Cara ini memang sedikit ampuh untuk mengusir kebosanan akan sesuatu yang menyenangkan. Tentu dengan membuat sesuatu yang tidak menyenangkan adalah sesuatu yang menyenangkan itu sendiri. Aku sering meminta apapun yang tidak menyenangkan itu agar aku bisa lebih peka terhadap sesuatu yang menyenangkan. Hingga akhirnya aku bosan juga karena aku terus-terusan melakukan trik itu.
“Kenapa semua manusia ingin masuk surga?”
“Aku tak tahu.”
“Apa mungkin mereka termakan ekspektasi?”
“Aku tak bisa menerangkan itu.”
“Aku akan memberi tahu mereka kalau hidup kekal di surga adalah sesuatu yang membosankan.”
“Kenapa?”
“Karena aku telah mengalaminya, baru sepuluh tahun aku sudah tak betah di sini.”
“Benarkah?”
“Iya benar. Di sini semuanya serba menyenangkan, dan serba menyenangkan adalah sesuatu yang tidak menyenangkan itu sendiri.”
“Lalu kamu ingin masuk neraka?”
“Bukankah sekarang aku sudah di neraka?”
“Maksudmu?”
“Mungkin aku tidak dibakar, tidak juga meleleh, tidak juga meminum nanah. Tapi sekarang aku benar hidup di neraka. Aku dilanda kebosanan yang luar biasa. Menurutku surga dan neraka adalah bagaimana kita menikmati hidup, hidup yang juga butuh keseimbangan antara baik dan buruk, tinggi dan rendah, serta wangi dan busuk. Kalau aku selalu ada dalam sesuatu yang menyenangkan lalu bagaimana aku bisa merasakan yang menyenangkan tersebut, sedang aku sudah terlalu terbiasa oleh hal itu, bukankah aku butuh pembanding?”
“Kamu sedikit ada benarnya.”
“Kau baru saja menambah kebosananku.”
“Apalagi?”
“Tak maukah kau selisih pendapat denganku, agar setiap apa yang aku inginkan tidak selalu sama dengan apa yang ada di kenyataan?”
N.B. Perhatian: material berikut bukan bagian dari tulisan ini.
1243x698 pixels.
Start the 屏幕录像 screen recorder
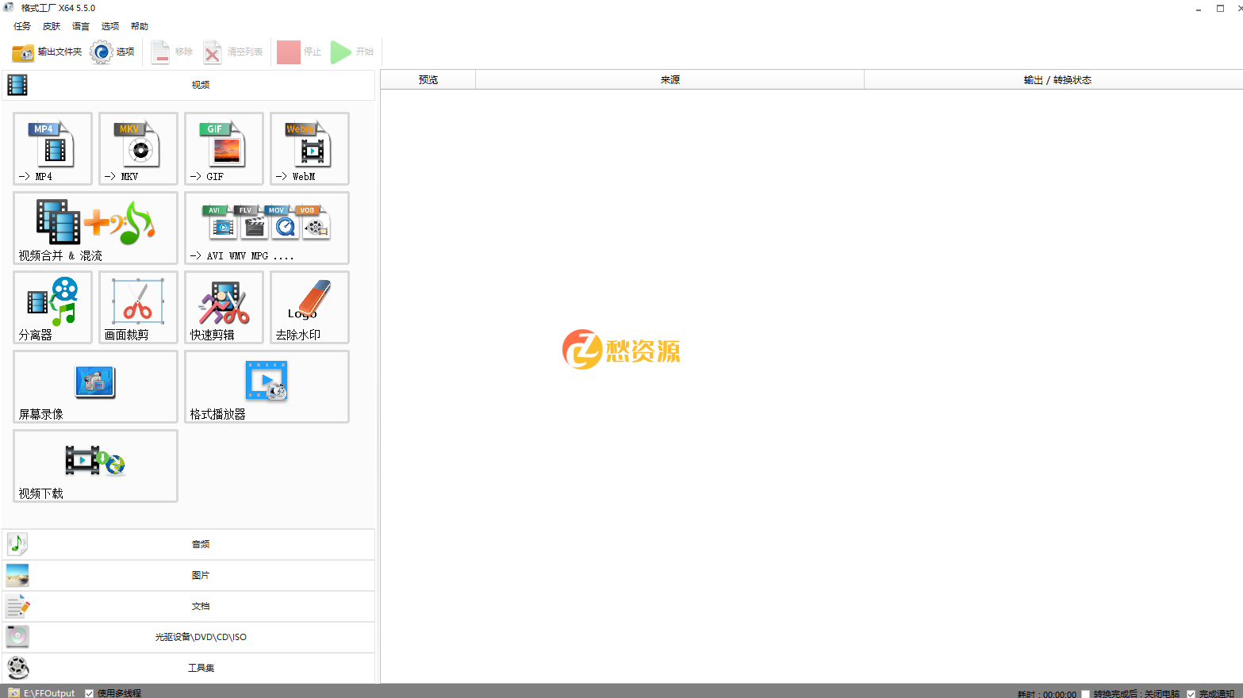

“Kamu mau aku tak sependapat denganmu agar kita berdebat dan hidupmu lebih berwarna di sini?”
“Tentu, ayolah berdebat denganku.”
“Dari pada berdebat kenapa kamu tak meminta agar rasa bosanmu dibinasakan, dengan begitu kamu akan senantiasa senang tanpa harus meminta sesuatu yang tidak menyenangkan, bukan?”
“Kenapa kau tak memberiku solusi itu sejak awal.”
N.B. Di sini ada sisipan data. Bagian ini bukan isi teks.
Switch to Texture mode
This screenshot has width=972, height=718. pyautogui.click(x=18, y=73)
“Kamu tak pernah bertanya.”
Akhirnya aku benar-benar minta untuk rasa bosanku dibinasakan agar aku tak pernah bosan dengan segala fasilitas yang ada di sini. Benar saja, aku sekarang hidup lebih bergairah dari sebelumnya karena mungkin aku selalu merasakan kesenangan dan kebahagiaan tanpa ada rasa bosan yang menghantuiku. Dan aku berharap aku masih ingat dengan permintaanku yang satu ini ketika aku benar-benar masuk surga nanti. Karena ternyata neraka tak hanya menyiksa dengan sesuatu yang panas lagi melelehkan, tapi neraka juga menyiksa dengan segala kenikmatan.